Lompat ke konten Lompat ke sidebar Lompat ke footer

Tingkatan Kebahagiaan menurut Ibnu Miskawaih



 Ibnu Miskawaih merupakan seorang pemikir besar yang berfokus pada pembahasan akhlak (etika Islam). Dilahirkan di Iran pada tahun 330 H/932 M dan meninggal pada tahun 421 H/1030 M. Ibnu Miskawaih mengarang beberapa kitab yang berisi pembahasan tetang akhlak yakni Tadhib Al-Akhlak, Al-Fawaz A-Ashghar dan Tajarib Al-Umam. 

Dalam hal kebahagiaan manusia, Ibnu Miskwaih menulis sebuah kitab yang berjudul Tartib Al-Sa'adah. Sebagaimana dikutip dari buku Panorama Filsafat Islam karya Mulyadhi Kartanegara, kebahagian manusia terbagi menjadi lima tingkatan, yakni:

Jenjang Pertama, kebahagiaan fisik atau sensual. Kehagiaan ini merupakan kebahagiaan tingkat dasar dan biasa dikenal dengan istilah kesenangan. Yang dimasukkan dalam ketegori kebahagiaan fisik adalah makan, minum, tidur, pakaian, harta, rumah, dan hal-hal lain yang menjadi kebutuhan dasar manusia. Aristoteles berkata bahwa tanpa terpenuhinya kebutuhan dasar manusia, maka tidak bisa terbayangkan terjadinya kebahagiaan lainnya. kebahagiaan fisik berifat manusiawi, karena setiap manusia pasti membutuhkan makan, minum, harta dan hal-hal pokok lainnya. 

Lebih lanjut, Mulyadhi Kertanegara mengingatkan bahwa kebahagiaan fisik dapat menjerusmuskan manusia kepada kelalaian (ghaflah). Bahwa menurutnya, harta semata tidak bisa menjamin kebahagiaan seseorang. Kekayaan jika tidak disikapi dengan bijak akan membuat kita tengelam dalam asyiknya kehidupan dunia dan melupakan tugas kita sebagai khalifah Allah di muka bumi. Selain itu, kesenangan dunia hanya bersifat sementara. Misalnya, kesenangan makan. Menurut para filosof, kenikmatan makan sangat tergantung pada rasa lapar yang dimiliki manusia. Jika lapar itu muncul pada seseorang, maka makanan akan dapat memberikan kesenangan, tapi jika lapar itu sudah hilang, maka makanan tidak lagi mendatangkan kesenangan, seberapa nikmat dan lezatnya makanan tersebut jika perut sudah merasa kenyang kenikmatannya sudah berkurang, apalagi jika tetap dipaksakan dikonsumsi, maka yang datang adalah penyakit.

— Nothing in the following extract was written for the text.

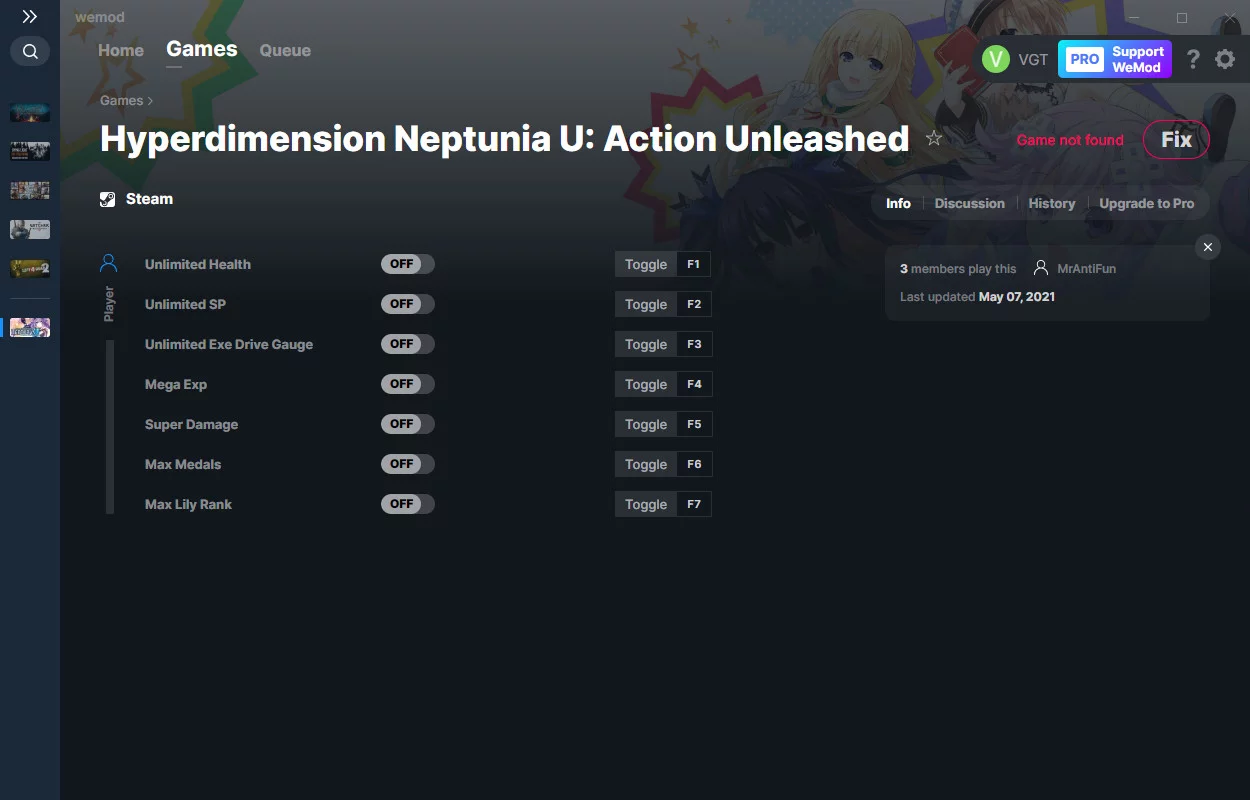The width and height of the screenshot is (1250, 800).
Task: Open the last Neptunia thumbnail in sidebar
Action: click(x=30, y=327)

Jenjang Kedua, kebahagiaan mental. Kebahagiaan ini sudah mulai masuk kepada hal-hal yang bersifat batiniyah. Kebahagiaan yang bersifat abstrak namun sangat terasa dan mempengaruhi manusia. Seperti kebahagiaan seseorang saat mendengarkan musik, melihat pemandangan indah, membaca novel, termasuk juga kebahagiaan imajiner, misalnya berkhayal tentang sebuah bangunan indah bagi seorang arsitek, berkhayal tentang lagu bagi penyanyi atau komposer, berkhayal tentang lukisan bagi pelukis, imajinasi demikian dapat mendatangkan kebahagiaan bagi penciptanya khususnya umumnya bagi penikmantanya. "bukankah kita sering mendengar seorang pelukis, komposer, atau pengarang lagu yang sedang bebrkarya sering lupa makan dan minnum? ini menunjukkan kebagaiaan mental tidak kalah nikmatnya bahkan bisa mengalahkan kebahagiaan fisik" tulis Mulyadhi Kertanegara.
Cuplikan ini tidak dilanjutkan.